My DIRECTV equipment:
DIRECTV customer since Jan 1996
Dish: 5 LNB Slimline with Zinwell WB68 MS 
3 LNB small dish with Terk 5X8 power MS
Attic: RS Medium range outdoor OTA antenna connected to the Terk 5x8 powered MS
HR20-100s DVR with external 750G Seagate E-SATA drive 
HR10-250 DVR high def 
H20 high def receiver
R10 DVR standard
Phillips 6000 DVR with one 120G drives
Sony SAT-60 DVR with two 120G drives
RCA DIRECTV standard receiver


----------



## JimSpence (Sep 19, 2001)

Have you been reading this thread? 
http://www.tivocommunity.com/tivo-vb/showthread.php?t=352533


----------



## Todd (Oct 7, 1999)

MikeNorman said:


> 9. Disadvantage is the HR20-100s only record over the air digital channels. It does not have a NTSC tuner like the HR10-250. The ATSC tuner is better and picks up weaker stations then the HR10-250.

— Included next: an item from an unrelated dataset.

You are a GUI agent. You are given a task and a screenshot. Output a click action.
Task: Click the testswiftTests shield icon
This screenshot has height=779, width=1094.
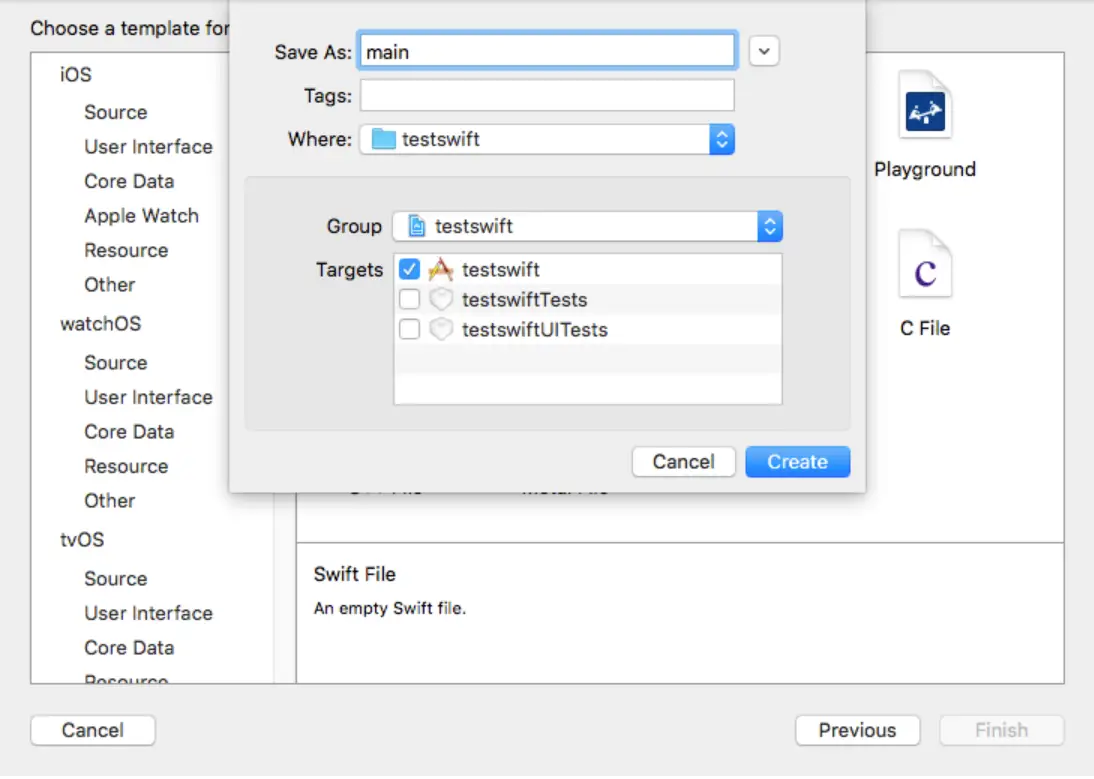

The HR10-250 doesn't have an NTSC OTA tuner either.


----------



## jeff125va (Mar 15, 2001)

I've been wondering about the eSATA drives for these. So let me get this straight - it only uses one or the other (the internal or the external)? So is it essentially like having two separate units? Refresh my memory - what size drive comes standard with the HR-20? I'd have a hard time buying an external drive knowing that there was all that wasted capacity not being used on the internal one. It would just bug me - I'd have to get a really really large drive to make it worth it.


----------



## bpratt (Nov 20, 2004)

> it only uses one or the other (the internal or the external)?


Yes


> what size drive comes standard with the HR-20?


250 Gig


----------



## MikeNorman (Mar 31, 2001)

jeff125va said:


> I've been wondering about the eSATA drives for these. So let me get this straight - it only uses one or the other (the internal or the external)? So is it essentially like having two separate units? Refresh my memory - what size drive comes standard with the HR-20? I'd have a hard time buying an external drive knowing that there was all that wasted capacity not being used on the internal one. It would just bug me - I'd have to get a really really large drive to make it worth it.


At this time it use either the external if attached or if not attached the internal drive. I think the internal drive is 300 gigabytes. I have read on the DBSForum that there may be a future enhancement to allow both to be use. There are far more important enhancements planned before this complicated software programming is done. It is not simple programming to utilize both drives.
Mike


----------



## RunnerFL (May 10, 2005)

bpratt said:


> 250 Gig


Wrong, 320gb in the HR20.


----------



## devans (Sep 16, 2008)

I have been trying to help a friend that owns an HR20-100. We was able to install an external esata drive that seems to work fine. Can one take this external drive and hook up to a computer to edit/burn DVD's? I tried using usb port on winXP and again on a linux computer with no luck. The drive was not recognized by either. Any hints....


----------



## madbeachcat (Jan 31, 2002)

devans said:


> I have been trying to help a friend that owns an HR20-100. We was able to install an external esata drive that seems to work fine. Can one take this external drive and hook up to a computer to edit/burn DVD's? I tried using usb port on winXP and again on a linux computer with no luck. The drive was not recognized by either. Any hints....


Sorry, I don't think it can be done. You can not even use the drive between other HR20's.


----------



## newsposter (Aug 18, 2002)

as correctly stated above, the drive is married to the box. I wish it was as ez as just hooking up to a pc


----------